A key factor in responsible practice is through the better design and maintenance of roads and drains to minimise run off into nearby watercourses. Heavy rain can result in overflow and surface run off of the diluted salt where drainage is insufficient or drains are blocked. In this situation, the overflow will go straight into the surrounding land. Beyond flood risks, this is a key reason for authorities to ensure drains are effectively cleared.

 

Beyond these pre-emptive steps, gritting itself can either be conducted in a way that is responsible or that can exacerbate environmental risks. One of the things that defines best practice in gritting is the adoption of approaches that are actually more environmentally friendly and more economical. It’s important to note that there’s no trade off between effective gritting and achieving minimal impact. 

 

Where problems can arise is when organisations use excessive amounts of salt - dumping larger quantities than needed rather than taking a more considered approach. The motivation for this can be the fear of litigation and a need to over-compensate by spreading larger quantities of grit to ensure that an organisation can be seen to be taking action. Pink grit that is more noticeable can be popular for this reason - even though it’s aesthetically less attractive, can stain carpets when walked indoors and can also cause issues with blocked drains.

 

Ironically, spreading more grit doesn’t automatically result in better results. Instead, it is better to take a more scientific approach, and use salt only when it is necessary and likely to be effective. We recommend - and offer - exactly this type of service. A proactive salting service is guided by accurate forecast data that ensures that gritting only takes place when there is a probability of ice forming. For example, we model conditions using very accurate data from MetDesk, which offers a detailed real-time view of road surface temperatures, which can be combined with historical data. This takes the guesswork out of service delivery and helps to save our clients cost, as we won’t be spreading salt when it isn’t necessary.

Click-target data
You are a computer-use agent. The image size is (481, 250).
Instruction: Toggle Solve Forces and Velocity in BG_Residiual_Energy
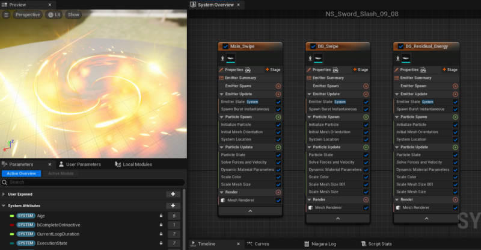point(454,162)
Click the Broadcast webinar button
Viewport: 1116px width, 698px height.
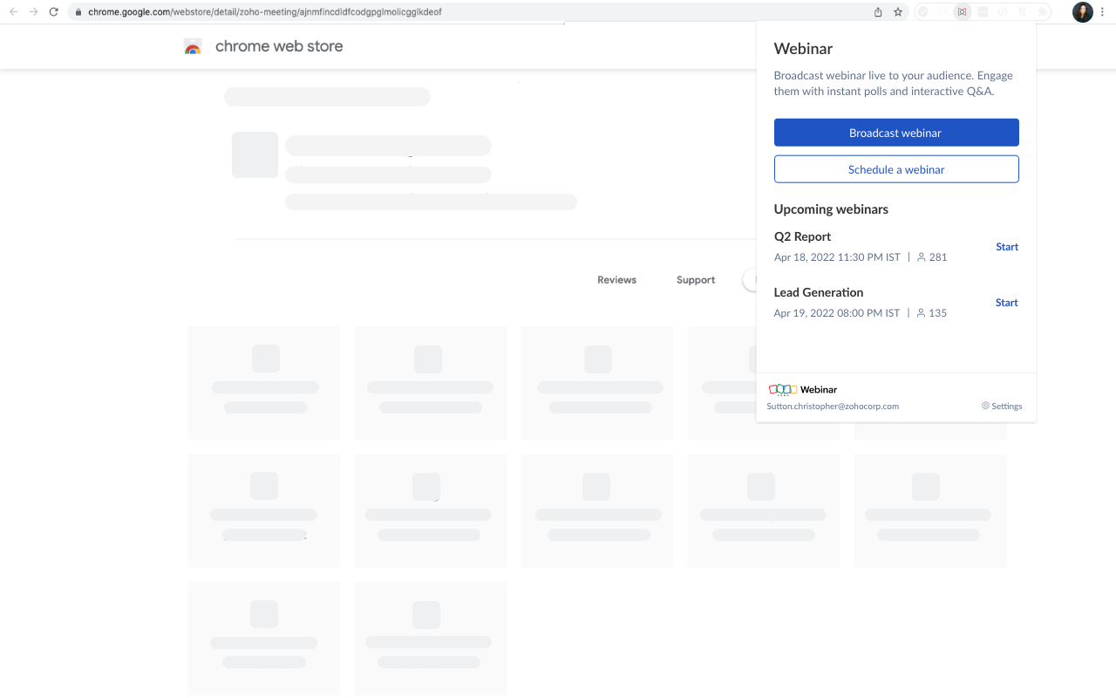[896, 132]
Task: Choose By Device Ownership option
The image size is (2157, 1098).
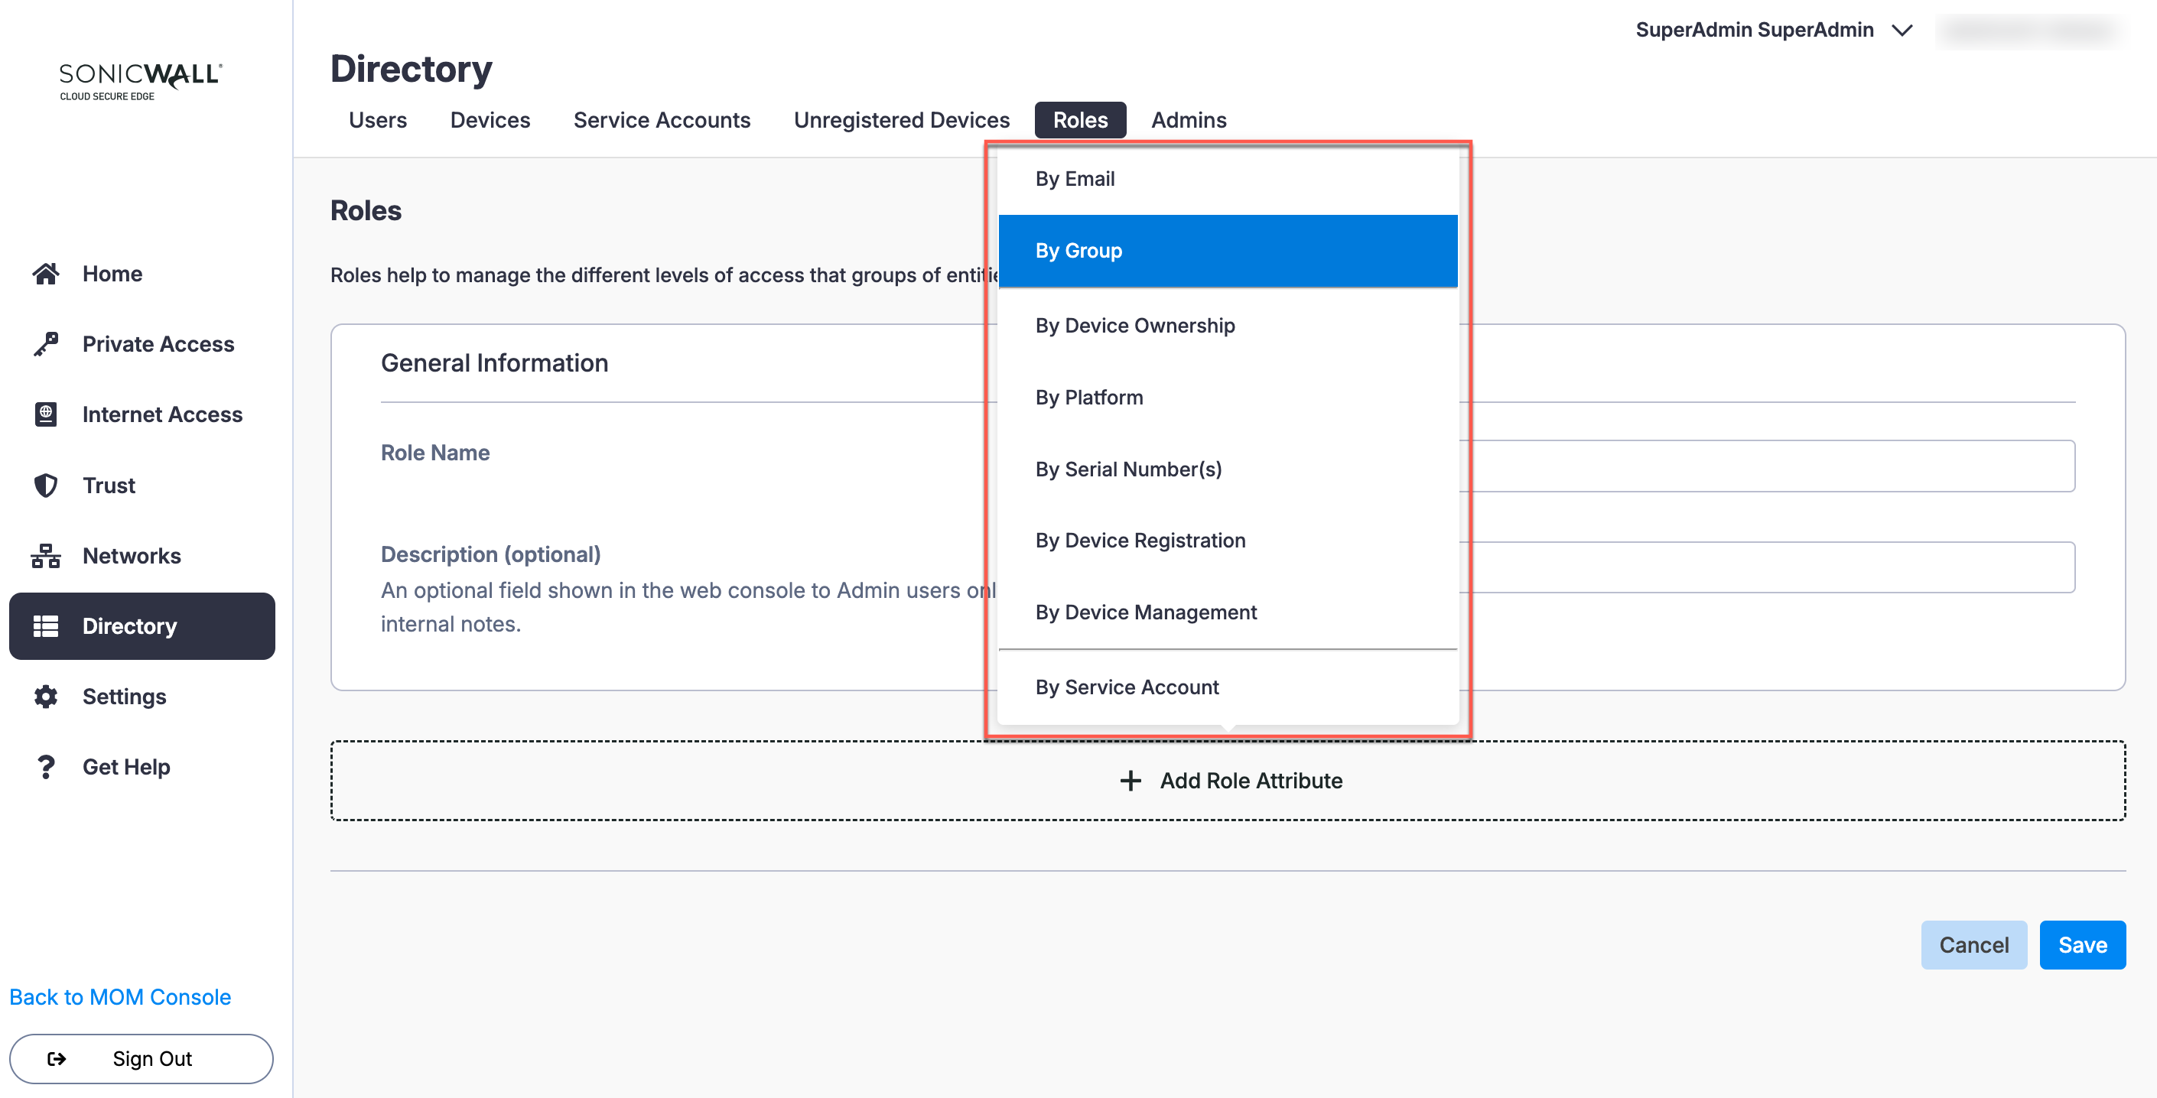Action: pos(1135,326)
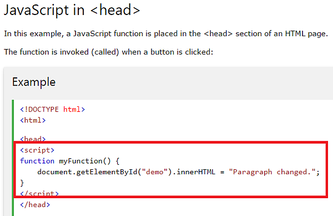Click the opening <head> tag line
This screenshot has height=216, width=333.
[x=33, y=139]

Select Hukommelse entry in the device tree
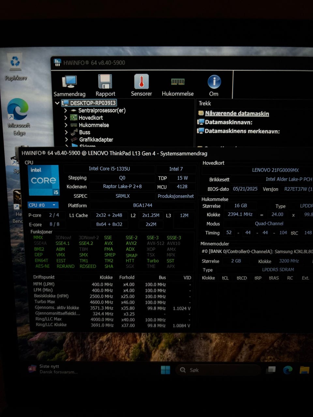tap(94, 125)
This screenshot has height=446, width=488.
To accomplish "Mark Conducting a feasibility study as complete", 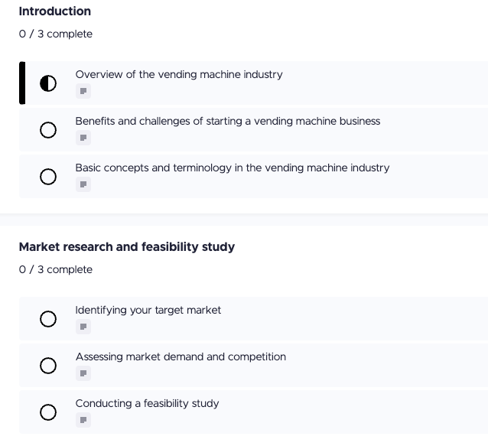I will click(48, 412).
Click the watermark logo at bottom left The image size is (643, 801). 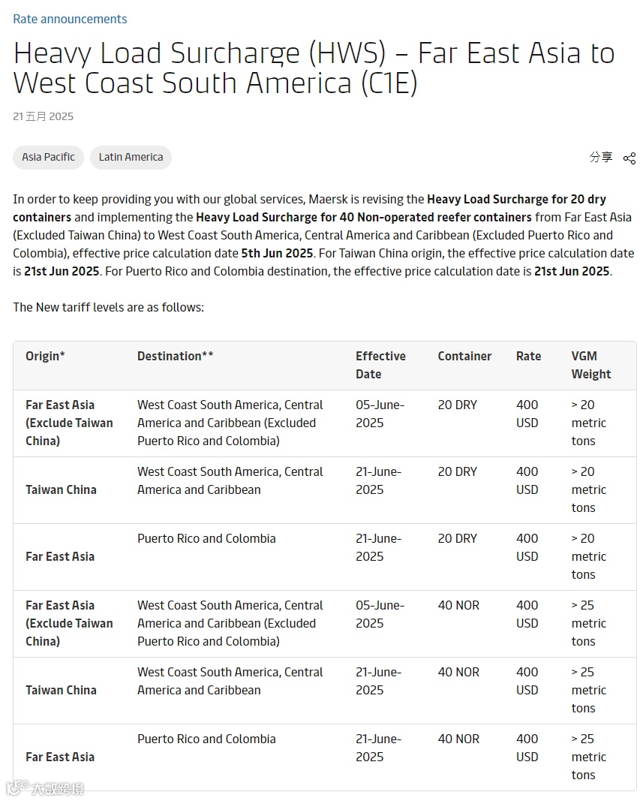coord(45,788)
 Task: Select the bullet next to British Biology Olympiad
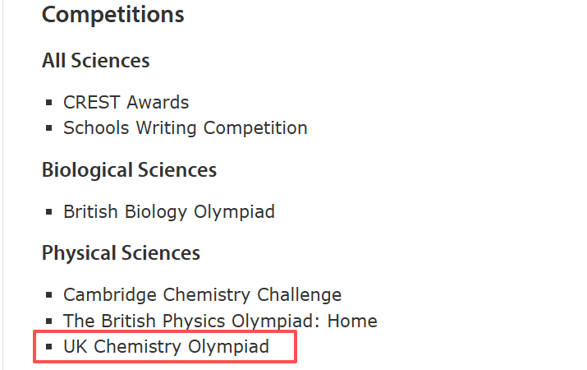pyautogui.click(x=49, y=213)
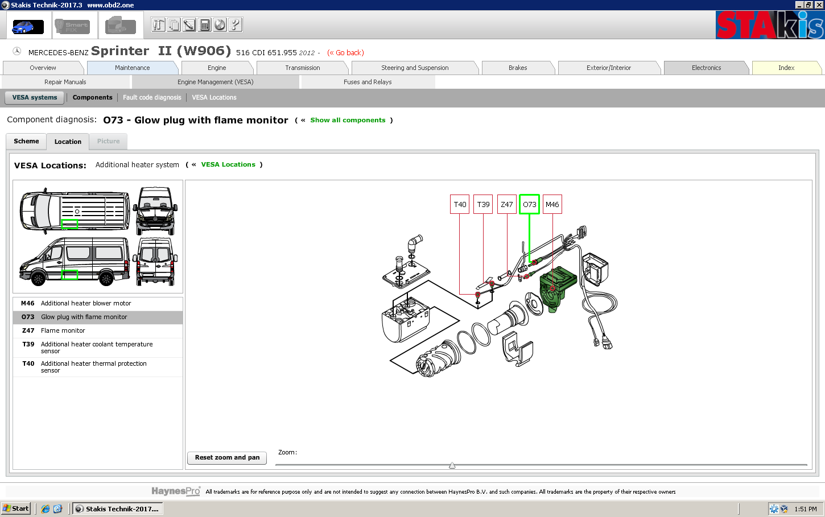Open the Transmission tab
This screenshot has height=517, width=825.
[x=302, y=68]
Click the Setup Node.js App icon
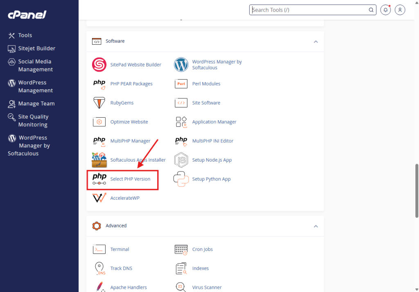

SET TASKS:
**1)** Rewrite the paragraph of the passage on road gritting that begins "Where problems can arise" as a short bulleted list that keeps its main facts.
**2)** Answer these questions from the passage on road gritting, each in a few words:
(a) Where does overflow go when drainage is insufficient or drains are blocked?
(b) Does the passage say there is a trade-off between effective gritting and minimal impact?
(c) Whose data is used to model road conditions?
**3)** Write the next paragraph of the passage on road gritting, picking up after its final sentence.

FINAL ANSWERS:
**1)**
- Problems arise when organizations spread more salt than needed instead of taking a considered approach.
- The motive can be fear of litigation, which leads organizations to over-compensate with larger quantities of grit so that they are seen to be taking action.
- Pink grit is popular for this reason because it is more noticeable.
- Pink grit is less attractive, can stain carpets when walked indoors, and can block drains.

**2)**
(a) Straight into the surrounding land.
(b) No, it says there is no trade-off.
(c) MetDesk's.

**3)**
 

Proactivity is important as it is more effective to grit before ice forms (the SALT handbook states it can reduce costs substantially - by up to 90% in some studies - and also reduce the total quantity of salt used during a storm by up to a factor of four). In the case of snowfall, proactive salting can also make it easier to remove snow with a plough. If the area has been gritted before any snowfall, this stops it freezing to the pavement. On the other hand - trying to address snow after the fact with excessive quantities of salt is not only wasteful, but fighting a losing battle. Salt is really only effective for up to 2cm of snow, so it’s important to clear snow first and then grit. Again, doing things the right way saves time, money, and reduces environmental impact.

 

As well as reducing the quantity of salt required by proactive timing of service delivery, other factors can play a key role in reducing waste.

 

Training of operatives and well-maintained, appropriate equipment is also important: properly calibrated spreaders and spread rate can avoid excess salt use and ensure the amount used is adequate to address the conditions. The type of salt itself is also important: GRITIT uses sustainable white marine salt as our de-icing agent. This salt is evaporated seawater that provides the highest concentration when it becomes a saline solution through contact with moisture and pressure. It is a better environmental choice as it is more sustainable than mined rock salt and requires less volume spreading for de-icing effects and is cleaner, leaving less residue on sites.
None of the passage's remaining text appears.